Una persona eclettica come Renzo Bianconi non può certo essere conosciuta attraverso un racconto a trama unica. È dunque con l'intento di voler contribuire a molto altro che desidero ricordare ciò che Renzo ha saputo dare nell'ambito della riabilitazione e dell'integrazione sociale delle persone disabili. Ho avuto modo di apprezzarne la sensibilità, l'inesauribile desiderio di sperimentare, la capacità di mantenere un pensiero aperto mai conforme alla norma.
Sono davvero tante le cose che ha fatto (e non sono certo io a conoscerle tutte) da rendere improbabile elencare tutte le persone in difficoltà cui si è dedicato, tutti i luoghi dove ha portato il suo prezioso contributo, tutte le persone che ha formato. Ciò che posso dire è che cosa ha lasciato in eredità a me e a molti miei colleghi: la consapevolezza che l'aiuto alle persone disabili richieda certamente una particolare sensibilità che va coltivata e custodita al riparo da derive fataliste, ma che soprattutto necessiti di uno sguardo aperto a un'estetica della vita che comprenda tutti gli accidenti dell'umano, uno sguardo il più possibile distante da una visione, sempre troppo diffusa, che vorrebbe confinare la realtà in una inconsistente e ottusa geometrica perfezione dei fenomeni, dove il pensiero comune domina gli eventi e chiude tutti gli interrogativi in risposte certe.
La continua ricerca che Renzo ha svolto in tanti anni di attività ci ha regalato l'ipotesi di un metodo di approccio alle cose caratterizzato da una "mente ospitante" tesa ad accogliere il nuovo come il vecchio, l'originale come il banale, utilizzando l'arte come veicolo di conoscenza e di crescita, che fosse musica o danza, letteratura o pittura, o quant'altro si presentasse come possibilità di espressione dell'umano dolore come dell'umano piacere.

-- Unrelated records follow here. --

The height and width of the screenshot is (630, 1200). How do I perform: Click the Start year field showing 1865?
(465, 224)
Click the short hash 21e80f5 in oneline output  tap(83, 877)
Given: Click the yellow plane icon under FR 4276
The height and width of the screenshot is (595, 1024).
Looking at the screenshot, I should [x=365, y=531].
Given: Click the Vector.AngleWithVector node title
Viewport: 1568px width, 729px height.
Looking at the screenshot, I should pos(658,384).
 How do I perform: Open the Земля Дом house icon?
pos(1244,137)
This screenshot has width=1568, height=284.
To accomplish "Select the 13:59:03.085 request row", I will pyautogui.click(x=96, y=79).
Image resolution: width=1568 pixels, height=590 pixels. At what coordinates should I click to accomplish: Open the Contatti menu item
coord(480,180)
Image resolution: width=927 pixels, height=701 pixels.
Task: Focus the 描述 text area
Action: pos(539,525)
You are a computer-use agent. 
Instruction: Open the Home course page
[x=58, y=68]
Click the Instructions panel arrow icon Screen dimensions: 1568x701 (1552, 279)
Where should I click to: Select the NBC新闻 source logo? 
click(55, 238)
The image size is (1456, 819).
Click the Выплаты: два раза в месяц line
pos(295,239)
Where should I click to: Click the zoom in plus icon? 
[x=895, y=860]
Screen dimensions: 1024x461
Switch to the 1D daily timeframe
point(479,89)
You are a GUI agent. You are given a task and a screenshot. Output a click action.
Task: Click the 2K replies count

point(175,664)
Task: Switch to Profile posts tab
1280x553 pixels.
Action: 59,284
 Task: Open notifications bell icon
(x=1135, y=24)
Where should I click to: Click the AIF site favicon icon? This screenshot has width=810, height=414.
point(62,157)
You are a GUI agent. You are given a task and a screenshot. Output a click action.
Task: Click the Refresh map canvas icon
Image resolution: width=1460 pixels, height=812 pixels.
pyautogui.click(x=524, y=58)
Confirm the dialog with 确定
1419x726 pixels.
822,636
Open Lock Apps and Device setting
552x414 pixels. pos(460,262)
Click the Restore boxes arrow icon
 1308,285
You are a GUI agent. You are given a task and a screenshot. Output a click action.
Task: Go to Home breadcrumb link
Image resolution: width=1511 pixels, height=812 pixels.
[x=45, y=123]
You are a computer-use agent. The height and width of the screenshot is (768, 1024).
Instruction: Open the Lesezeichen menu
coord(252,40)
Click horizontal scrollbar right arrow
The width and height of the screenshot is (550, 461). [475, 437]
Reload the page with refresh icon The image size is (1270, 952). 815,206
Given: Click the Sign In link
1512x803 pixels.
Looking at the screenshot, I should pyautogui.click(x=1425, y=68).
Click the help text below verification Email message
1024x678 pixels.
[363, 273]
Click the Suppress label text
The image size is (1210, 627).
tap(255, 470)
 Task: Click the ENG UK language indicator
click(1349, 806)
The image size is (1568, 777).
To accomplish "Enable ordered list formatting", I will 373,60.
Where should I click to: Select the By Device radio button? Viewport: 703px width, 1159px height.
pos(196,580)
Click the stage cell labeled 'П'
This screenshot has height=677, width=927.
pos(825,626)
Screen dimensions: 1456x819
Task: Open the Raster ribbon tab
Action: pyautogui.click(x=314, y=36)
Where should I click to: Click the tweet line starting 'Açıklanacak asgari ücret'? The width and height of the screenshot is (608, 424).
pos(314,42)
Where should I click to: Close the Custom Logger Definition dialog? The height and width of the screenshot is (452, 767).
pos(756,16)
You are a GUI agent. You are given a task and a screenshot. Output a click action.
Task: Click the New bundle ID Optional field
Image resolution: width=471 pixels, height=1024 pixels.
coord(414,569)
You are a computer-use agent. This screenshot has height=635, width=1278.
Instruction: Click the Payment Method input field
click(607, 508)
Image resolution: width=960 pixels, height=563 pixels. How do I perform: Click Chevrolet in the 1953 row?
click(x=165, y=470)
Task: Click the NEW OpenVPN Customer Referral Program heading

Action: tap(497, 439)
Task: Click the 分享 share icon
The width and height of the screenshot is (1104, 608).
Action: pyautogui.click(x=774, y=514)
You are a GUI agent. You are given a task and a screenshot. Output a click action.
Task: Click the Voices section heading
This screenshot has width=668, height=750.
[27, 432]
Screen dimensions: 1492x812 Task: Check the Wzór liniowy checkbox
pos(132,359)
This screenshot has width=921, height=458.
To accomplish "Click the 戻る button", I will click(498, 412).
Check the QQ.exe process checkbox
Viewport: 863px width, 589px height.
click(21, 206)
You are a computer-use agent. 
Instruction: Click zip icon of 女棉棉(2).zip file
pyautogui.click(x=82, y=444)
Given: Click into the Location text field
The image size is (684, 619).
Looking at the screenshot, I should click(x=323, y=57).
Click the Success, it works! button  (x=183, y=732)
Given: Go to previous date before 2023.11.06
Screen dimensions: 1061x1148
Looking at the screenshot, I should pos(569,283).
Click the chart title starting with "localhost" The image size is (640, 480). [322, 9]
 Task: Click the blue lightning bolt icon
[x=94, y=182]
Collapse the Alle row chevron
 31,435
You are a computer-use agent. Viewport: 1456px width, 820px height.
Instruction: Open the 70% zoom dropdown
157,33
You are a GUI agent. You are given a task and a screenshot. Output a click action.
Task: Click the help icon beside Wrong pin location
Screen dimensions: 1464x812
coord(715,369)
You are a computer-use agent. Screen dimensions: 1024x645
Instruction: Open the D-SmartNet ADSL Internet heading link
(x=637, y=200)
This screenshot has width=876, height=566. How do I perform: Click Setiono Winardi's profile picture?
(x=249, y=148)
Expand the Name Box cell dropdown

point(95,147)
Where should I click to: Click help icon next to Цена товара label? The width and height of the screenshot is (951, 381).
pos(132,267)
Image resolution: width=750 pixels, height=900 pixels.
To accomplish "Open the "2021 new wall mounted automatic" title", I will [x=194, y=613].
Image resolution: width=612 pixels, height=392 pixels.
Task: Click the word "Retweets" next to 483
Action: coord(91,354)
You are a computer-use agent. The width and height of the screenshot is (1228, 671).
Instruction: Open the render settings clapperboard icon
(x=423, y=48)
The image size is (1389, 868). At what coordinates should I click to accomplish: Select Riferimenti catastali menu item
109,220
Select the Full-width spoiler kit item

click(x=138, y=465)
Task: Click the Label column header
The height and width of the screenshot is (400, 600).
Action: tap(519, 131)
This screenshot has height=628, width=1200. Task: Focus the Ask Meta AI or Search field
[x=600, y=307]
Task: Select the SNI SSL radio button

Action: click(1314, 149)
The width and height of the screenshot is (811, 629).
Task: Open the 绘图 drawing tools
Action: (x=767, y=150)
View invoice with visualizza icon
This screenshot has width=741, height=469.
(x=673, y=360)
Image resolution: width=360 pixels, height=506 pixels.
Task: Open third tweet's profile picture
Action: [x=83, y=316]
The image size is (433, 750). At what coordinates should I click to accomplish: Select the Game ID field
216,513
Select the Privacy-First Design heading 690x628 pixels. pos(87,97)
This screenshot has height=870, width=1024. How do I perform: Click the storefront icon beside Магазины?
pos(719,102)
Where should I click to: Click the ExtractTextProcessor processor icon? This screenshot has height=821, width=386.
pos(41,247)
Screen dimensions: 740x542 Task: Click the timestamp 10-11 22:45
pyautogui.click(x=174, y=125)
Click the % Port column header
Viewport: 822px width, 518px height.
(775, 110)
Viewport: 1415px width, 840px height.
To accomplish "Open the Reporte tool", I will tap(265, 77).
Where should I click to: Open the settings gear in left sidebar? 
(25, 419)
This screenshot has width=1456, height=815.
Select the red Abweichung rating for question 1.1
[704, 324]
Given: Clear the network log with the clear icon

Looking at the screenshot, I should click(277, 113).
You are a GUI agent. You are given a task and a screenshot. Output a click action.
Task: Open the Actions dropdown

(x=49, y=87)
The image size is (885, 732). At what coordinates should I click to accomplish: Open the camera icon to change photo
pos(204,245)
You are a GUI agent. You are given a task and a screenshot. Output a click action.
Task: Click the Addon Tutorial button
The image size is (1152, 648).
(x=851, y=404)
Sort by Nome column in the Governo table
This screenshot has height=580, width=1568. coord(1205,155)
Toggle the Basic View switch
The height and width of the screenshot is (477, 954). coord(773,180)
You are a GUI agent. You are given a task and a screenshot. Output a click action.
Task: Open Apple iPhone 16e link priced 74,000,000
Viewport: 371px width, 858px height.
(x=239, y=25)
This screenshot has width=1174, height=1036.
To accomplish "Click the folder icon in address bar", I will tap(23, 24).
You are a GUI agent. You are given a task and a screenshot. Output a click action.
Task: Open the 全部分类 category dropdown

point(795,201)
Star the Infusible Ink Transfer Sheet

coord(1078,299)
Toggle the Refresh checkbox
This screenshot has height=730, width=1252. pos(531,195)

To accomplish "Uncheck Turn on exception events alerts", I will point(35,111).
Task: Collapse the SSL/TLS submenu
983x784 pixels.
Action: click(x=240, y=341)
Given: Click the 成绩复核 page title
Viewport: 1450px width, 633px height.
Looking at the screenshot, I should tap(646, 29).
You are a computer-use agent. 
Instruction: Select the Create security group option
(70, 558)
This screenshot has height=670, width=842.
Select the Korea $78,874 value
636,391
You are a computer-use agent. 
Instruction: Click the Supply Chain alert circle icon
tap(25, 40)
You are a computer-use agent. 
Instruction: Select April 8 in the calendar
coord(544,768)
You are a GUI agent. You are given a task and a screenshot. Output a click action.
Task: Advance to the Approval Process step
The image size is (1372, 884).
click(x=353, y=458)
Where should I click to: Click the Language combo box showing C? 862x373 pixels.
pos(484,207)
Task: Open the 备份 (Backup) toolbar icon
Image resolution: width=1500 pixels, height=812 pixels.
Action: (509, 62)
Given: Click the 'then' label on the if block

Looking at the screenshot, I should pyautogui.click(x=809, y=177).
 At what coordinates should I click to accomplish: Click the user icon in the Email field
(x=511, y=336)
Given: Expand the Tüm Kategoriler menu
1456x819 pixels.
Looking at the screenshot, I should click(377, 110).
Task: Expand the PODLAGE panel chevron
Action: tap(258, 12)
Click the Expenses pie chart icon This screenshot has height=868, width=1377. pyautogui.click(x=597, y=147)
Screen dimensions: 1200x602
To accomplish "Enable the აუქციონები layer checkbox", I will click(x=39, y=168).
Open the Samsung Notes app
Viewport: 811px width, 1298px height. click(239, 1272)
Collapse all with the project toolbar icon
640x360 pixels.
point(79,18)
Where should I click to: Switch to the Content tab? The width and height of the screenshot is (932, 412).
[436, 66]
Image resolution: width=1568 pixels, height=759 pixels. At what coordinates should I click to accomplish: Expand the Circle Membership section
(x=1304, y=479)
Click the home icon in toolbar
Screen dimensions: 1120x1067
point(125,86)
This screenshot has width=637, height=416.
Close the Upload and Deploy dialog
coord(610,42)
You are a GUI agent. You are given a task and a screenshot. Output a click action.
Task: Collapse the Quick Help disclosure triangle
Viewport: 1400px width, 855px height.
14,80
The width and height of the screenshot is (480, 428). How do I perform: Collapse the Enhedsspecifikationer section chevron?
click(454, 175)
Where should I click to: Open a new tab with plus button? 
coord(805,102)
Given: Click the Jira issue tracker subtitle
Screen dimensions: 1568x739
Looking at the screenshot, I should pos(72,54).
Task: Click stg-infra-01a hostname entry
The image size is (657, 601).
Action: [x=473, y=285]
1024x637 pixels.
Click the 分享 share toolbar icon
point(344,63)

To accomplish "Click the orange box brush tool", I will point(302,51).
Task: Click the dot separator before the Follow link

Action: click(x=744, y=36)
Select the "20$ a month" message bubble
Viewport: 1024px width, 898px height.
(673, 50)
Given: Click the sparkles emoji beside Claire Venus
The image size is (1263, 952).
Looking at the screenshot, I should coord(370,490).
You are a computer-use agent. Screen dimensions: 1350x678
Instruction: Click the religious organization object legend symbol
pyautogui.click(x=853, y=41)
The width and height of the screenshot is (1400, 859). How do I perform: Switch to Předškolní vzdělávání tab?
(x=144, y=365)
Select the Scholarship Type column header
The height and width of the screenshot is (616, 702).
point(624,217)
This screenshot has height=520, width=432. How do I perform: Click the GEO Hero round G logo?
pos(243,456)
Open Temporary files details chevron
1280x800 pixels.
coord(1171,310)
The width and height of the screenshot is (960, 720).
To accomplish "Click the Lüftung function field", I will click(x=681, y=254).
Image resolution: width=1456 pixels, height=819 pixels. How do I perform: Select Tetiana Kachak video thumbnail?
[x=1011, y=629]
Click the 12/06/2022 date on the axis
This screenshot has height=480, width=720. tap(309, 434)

Quel suo modo di diffidare del pensiero conforme alla norma e di vivere con un piede nella quotidianità e un piede sul palcoscenico, mantenendo sempre il senso della teatralità nelle vicende complicate come in quelle più ordinarie che la vita propone, lo ha esposto alla difficoltà di farsi comprendere spesso proprio dagli addetti ai lavori, più preoccupati di confermare i propri stereotipi che di accogliere la realtà che li circonda.
Il lavoro di sperimentazione e divulgazione che Renzo ha svolto nell'ambito delle arti terapie è un prezioso contributo per chi si occupa di disabilità proprio perché apre interrogativi e non converge nelle gelide stanze della banalità, ma...transeat...come diceva spesso Renzo quando la situazione richiedeva di prendere un bel respiro e passare oltre.